[DATA SUPPLIED Boundary: Start]
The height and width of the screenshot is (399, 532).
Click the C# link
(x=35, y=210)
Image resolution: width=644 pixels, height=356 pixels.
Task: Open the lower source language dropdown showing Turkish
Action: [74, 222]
[DATA SUPPLIED Boundary: End]
## WHAT IS NEEDED
Repeat the data word for word.

## EXERCISE RESULT
The height and width of the screenshot is (399, 532).
Click the C# link
(x=35, y=210)
Image resolution: width=644 pixels, height=356 pixels.
Task: Open the lower source language dropdown showing Turkish
Action: [74, 222]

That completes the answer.